__Task objective__. Update the passage of the post on AIDS Sutra starting at "Human dominance over" and ending at "of human beings-sex." by putting "economic power" in place of "monetary power".

Friday, January 23, 2009

AIDS Sutra: Dark side of the night

Array of emotions race through piecing together vignettes of untold stories of nights filled with wretched desire, power, ostracized and suppressed emotions and a glimpse of fractures of alienated society. Some familiar, some eye-opening but mostly unacknowledged stealthy existence as we hear about AIDS epidemic, moving as swiftly as the speed we are diluting our value-system. Each voice in stories carries a resigned acceptance through broken spirit and sends a reminder of societal follies and failures we have chosen with arrogance of ignorance. AIDS Sutra, Untold Stories from India carries deadweight of all this and much more from isolated world of “India Shining” development.

Human dominance over nature, technological breakthroughs and other human beings has been a running theme over generations. Slavery is a direct consequence of it and so is thriving prostitution and coerced sex industry. With time, hierarchical power structure has exchanged role with monetary power. Hence Devdasis have been renamed as sex workers/prostitutes or something fancier I am not even aware of. I see AIDS epidemic as merely a consequence of something deep rooted in a pretentious model of precarious civilized society. Spread of HIV is directly linked to one of most persistent propensities (but widely undermined and lacking explicit acceptance) of repressed egos of human beings-sex.

__Given records__.
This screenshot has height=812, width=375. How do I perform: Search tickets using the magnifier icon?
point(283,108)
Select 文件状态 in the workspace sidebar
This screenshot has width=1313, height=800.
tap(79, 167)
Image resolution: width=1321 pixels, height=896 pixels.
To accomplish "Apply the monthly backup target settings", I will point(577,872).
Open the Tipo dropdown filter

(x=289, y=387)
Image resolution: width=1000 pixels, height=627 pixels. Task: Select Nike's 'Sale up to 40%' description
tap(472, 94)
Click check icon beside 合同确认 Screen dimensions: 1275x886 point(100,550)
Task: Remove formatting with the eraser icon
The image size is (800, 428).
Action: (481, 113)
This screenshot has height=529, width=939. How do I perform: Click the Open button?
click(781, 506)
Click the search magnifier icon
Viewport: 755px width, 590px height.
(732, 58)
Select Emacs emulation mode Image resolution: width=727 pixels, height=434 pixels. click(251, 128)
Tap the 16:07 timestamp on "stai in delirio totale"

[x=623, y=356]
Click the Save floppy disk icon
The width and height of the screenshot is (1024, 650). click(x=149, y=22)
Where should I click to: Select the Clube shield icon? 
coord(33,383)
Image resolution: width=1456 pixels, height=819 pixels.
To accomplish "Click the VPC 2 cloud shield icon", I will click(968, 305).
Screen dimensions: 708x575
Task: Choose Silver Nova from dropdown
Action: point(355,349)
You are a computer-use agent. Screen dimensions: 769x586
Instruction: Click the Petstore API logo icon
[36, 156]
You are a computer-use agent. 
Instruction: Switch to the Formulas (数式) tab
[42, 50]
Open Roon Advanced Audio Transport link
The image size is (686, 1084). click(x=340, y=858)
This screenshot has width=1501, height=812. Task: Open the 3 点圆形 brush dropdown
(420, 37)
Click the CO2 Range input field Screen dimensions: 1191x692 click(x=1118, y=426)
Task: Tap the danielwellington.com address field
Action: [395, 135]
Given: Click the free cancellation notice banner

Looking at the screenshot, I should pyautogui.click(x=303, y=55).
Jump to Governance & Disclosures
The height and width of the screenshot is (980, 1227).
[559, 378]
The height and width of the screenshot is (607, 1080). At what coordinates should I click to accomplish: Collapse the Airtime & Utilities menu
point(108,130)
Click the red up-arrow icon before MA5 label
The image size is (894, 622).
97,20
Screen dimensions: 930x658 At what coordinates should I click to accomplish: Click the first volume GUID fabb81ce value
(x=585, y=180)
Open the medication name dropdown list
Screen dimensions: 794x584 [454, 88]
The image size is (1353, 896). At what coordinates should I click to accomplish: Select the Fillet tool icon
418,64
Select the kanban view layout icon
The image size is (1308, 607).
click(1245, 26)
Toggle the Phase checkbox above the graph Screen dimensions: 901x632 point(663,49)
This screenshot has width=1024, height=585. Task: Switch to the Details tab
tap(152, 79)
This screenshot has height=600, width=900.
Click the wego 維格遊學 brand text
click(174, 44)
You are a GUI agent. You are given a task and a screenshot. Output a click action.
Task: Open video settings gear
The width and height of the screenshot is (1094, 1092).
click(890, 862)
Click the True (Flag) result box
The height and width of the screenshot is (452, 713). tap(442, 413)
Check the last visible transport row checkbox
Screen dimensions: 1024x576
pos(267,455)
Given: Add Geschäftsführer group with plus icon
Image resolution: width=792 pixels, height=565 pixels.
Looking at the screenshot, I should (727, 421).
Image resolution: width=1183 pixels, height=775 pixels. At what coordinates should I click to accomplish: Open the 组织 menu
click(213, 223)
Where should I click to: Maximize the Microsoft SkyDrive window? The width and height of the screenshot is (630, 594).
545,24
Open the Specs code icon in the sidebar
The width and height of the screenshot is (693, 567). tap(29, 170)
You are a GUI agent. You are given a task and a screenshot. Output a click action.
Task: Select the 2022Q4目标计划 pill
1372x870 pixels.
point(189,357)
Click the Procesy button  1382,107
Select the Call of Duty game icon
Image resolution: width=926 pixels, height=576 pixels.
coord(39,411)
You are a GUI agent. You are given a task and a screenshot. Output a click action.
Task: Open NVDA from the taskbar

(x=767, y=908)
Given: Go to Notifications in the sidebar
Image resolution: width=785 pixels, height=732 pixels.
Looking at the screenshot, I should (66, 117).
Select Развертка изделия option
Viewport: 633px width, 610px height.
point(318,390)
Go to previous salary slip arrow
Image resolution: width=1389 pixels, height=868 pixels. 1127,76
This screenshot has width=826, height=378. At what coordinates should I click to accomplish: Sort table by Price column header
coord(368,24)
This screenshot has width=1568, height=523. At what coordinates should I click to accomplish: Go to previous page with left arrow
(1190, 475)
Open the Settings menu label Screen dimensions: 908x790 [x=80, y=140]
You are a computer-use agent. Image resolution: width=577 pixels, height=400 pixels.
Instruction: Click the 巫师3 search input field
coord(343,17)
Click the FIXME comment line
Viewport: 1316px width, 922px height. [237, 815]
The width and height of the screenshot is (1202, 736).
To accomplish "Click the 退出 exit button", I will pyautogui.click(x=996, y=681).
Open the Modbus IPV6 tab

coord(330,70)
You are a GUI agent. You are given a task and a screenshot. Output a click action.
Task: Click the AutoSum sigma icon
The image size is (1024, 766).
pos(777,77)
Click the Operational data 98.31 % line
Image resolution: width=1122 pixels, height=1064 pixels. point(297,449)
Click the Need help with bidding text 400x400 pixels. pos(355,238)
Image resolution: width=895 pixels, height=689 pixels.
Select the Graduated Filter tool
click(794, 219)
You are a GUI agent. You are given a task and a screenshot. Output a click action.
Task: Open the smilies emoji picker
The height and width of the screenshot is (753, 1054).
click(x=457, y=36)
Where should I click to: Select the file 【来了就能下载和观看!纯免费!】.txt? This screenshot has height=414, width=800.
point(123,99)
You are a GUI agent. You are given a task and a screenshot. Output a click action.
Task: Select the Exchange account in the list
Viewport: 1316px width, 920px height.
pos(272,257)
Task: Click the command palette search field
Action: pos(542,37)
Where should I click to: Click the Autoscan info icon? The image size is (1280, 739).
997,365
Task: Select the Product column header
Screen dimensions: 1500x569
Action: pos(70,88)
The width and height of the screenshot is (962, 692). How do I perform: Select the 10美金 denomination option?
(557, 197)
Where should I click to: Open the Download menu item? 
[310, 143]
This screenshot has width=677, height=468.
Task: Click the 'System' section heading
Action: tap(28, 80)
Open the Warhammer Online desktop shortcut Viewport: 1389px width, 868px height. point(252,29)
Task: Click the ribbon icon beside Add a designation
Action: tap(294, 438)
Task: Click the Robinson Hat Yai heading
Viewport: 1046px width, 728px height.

__Output of the exercise__.
Human dominance over nature, technological breakthroughs and other human beings has been a running theme over generations. Slavery is a direct consequence of it and so is thriving prostitution and coerced sex industry. With time, hierarchical power structure has exchanged role with economic power. Hence Devdasis have been renamed as sex workers/prostitutes or something fancier I am not even aware of. I see AIDS epidemic as merely a consequence of something deep rooted in a pretentious model of precarious civilized society. Spread of HIV is directly linked to one of most persistent propensities (but widely undermined and lacking explicit acceptance) of repressed egos of human beings-sex.